▶ **Set task A**
According to the article on William Allen, which Oxford college did he enter in 1547?
▶ **Set task B**
Please carry on the article about Cardinal William Allen, picking up right after its last sentence.

***** Text to read *****

William Allen (cardinal)

Cardinal
William Allen
Librarian of the Vatican
Cardinal William Allen
Orders
Ordination 1565
Created Cardinal 7 August 1587
Rank Cardinal priest of Ss. Silvestro e Martino ai Monti
Personal details
Born 1532
Rossall, near Fleetwood, Lancashire, England
Died 16 October 1594 (aged 62)
Rome
Buried Church of St Thomas of Canterbury at the English College, Rome
Nationality English
Denomination Roman Catholic
Parents John Allen

William Allen (1532 – 16 October 1594), was an English Cardinal of the Roman Catholic Church.[1][2] Allen assisted in the planning of the Spanish Armada's attempted invasion of England, and would likely have been made Archbishop of Canterbury and Lord Chancellor had it been successful. The Douai-Rheims Bible was printed under Allen's orders. His activities were part of the Catholic Counter Reformation, but they made matters worse for Roman Catholics in England and in Ireland. He advised and recommended Pope Pius V to "depose" Elizabeth I. After her Sentence of Excommunication and "Deposition" from the Pope, Elizabeth chose not to continue with her policy of religious tolerance, and instead began the persecution of her Catholic religious opponents.

Early life

Allen was born in 1532, at Rossall, near Fleetwood, Lancashire, England. He was the third son of John Allen. In 1547, at the age of fifteen, he entered Oriel College, Oxford, graduated Bachelor of Arts in 1550, and was elected to the Fellowship of the College. In 1554, he became a Master of Arts, and two years later, in 1556, was made Principal and Proctor of the then Saint Mary's Hall.

He seems also to had been a canon at York Minster in or about 1558, indicating that he had most likely received tonsure, the initial step towards ordination that conferred clerical status. Upon the accession of Elizabeth I, and the second schism of the Church of England from the Roman Catholic Church, he refused to take the Oath of Supremacy, but was allowed to remain at the University of Oxford, until 1561.

His public opposition to the newly Protestantized Church of England forced him to leave the Kingdom and in that year, having resigned all of his benefices, he left England to seek refuge at Louvain and its University, where he joined many other students from the English Universities who had fled to taking the Oath of Supremacy. There, he continued his theological studies and began to write apologetic, polemic and controversialist treatises. In the following year he returned to his native England, although not yet an ordained priest, and despite suffering from ill health. He devoted himself to the re-conversion of his native land to the old faith. In particular, he worked to dissuade the Catholic faithful from attending Protestant worship, an outward compromise of their faith and conscience that many made so as to avoid ruin from fines, confiscations and other disabilities, a fate that eventually befell members of his own family.

***** Recorded information *****

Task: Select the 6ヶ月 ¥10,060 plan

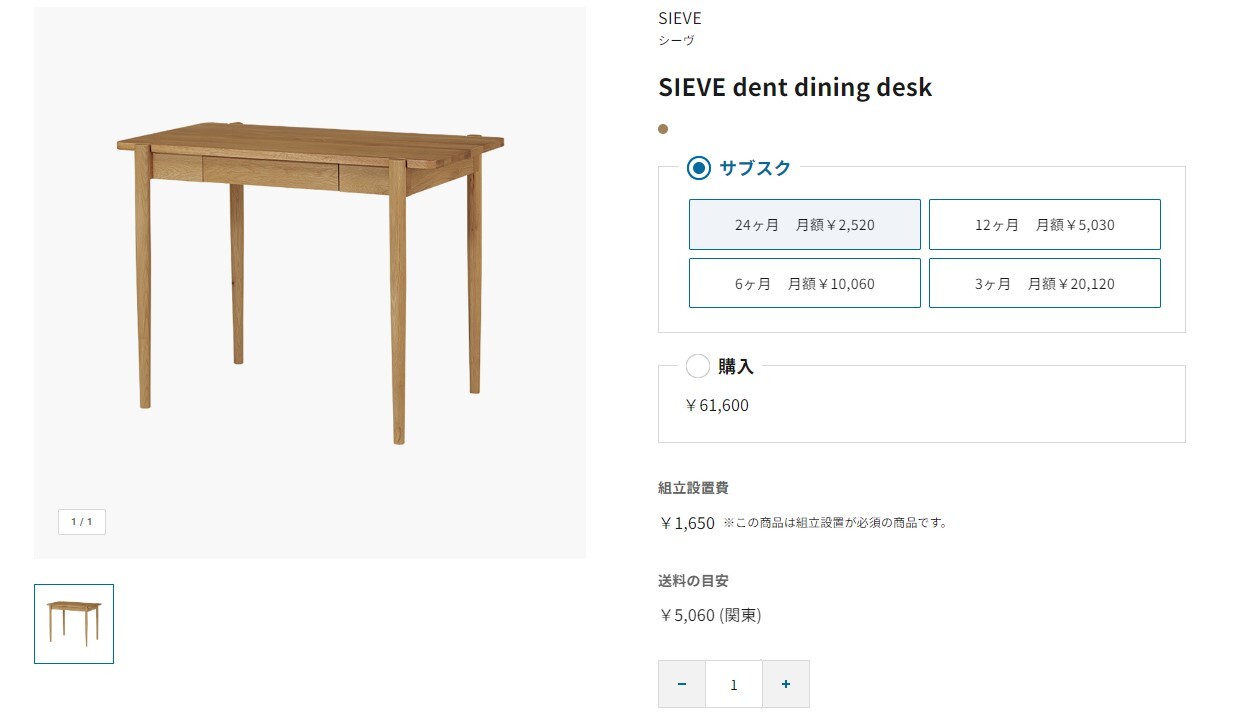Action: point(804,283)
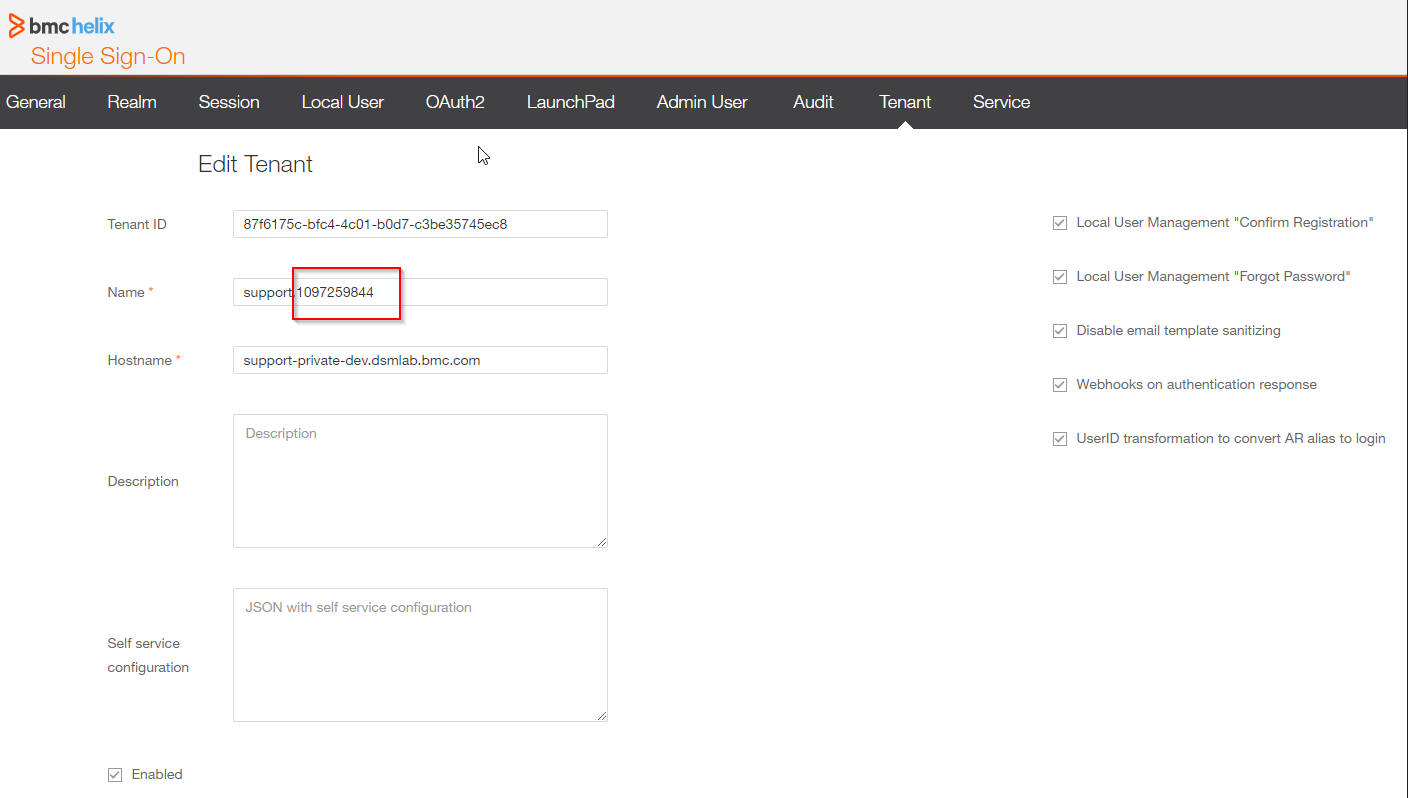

*****

▶ **Written reply A**
Oriel College

▶ **Written reply B**
During this period as a clandestine missionary in England he formed the conviction that the people were not set against Rome by choice, but by force and by circumstances; and the majority were only too ready, in response to his sermons and ministrations, to return to Roman Catholicism. He was convinced that the Protestant hold over the Kingdom, favoured by the policies of Elizabeth, could only be temporary. When his presence was discovered by the Queen's agents, servants and representatives, he fled from Lancashire and withdrew to Oxfordshire.

After writing a treatise in defence of the power of the priest to remit sins, he was obliged to retire to Norfolk, under the protection of the family of the Duke of Norfolk, but already in 1565 had once again to leave for the Continent. He was never to return. Traveling to the Low Countries, he was ordained priest shortly afterwards at Malines in Flanders, and began to lecture in theology at the Benedictine College there.

College at Douai

In 1567, Allen went to Rome for the first time, and conceived his plans for establishing a College where students from England could live together and finish their theological education. The idea subsequently developed into the establishment of a missionary college, or seminary, to supply England with priests as long as the schism with the See of Rome persisted. With the help of friends, and notably of the Benedictine abbots of the neighbouring monasteries, a beginning was made in a rented house at Douai on Michaelmas Day (29 September), 1568, which marked the inauguration of the English College, Douai.

From there, Allen was to be joined by many English exiles, including Edmund Campion. Douai was thought suitable for Allen's new College because of the recent foundation there of the University of Douai by Pope Paul IV, under the patronage of King Philip II of Spain, to whose dominions Douai then belonged, and because the foundation had the active encouragement of Jean Vendeville, a law professor at the university, who had accompanied Allen on his journey back from Rome.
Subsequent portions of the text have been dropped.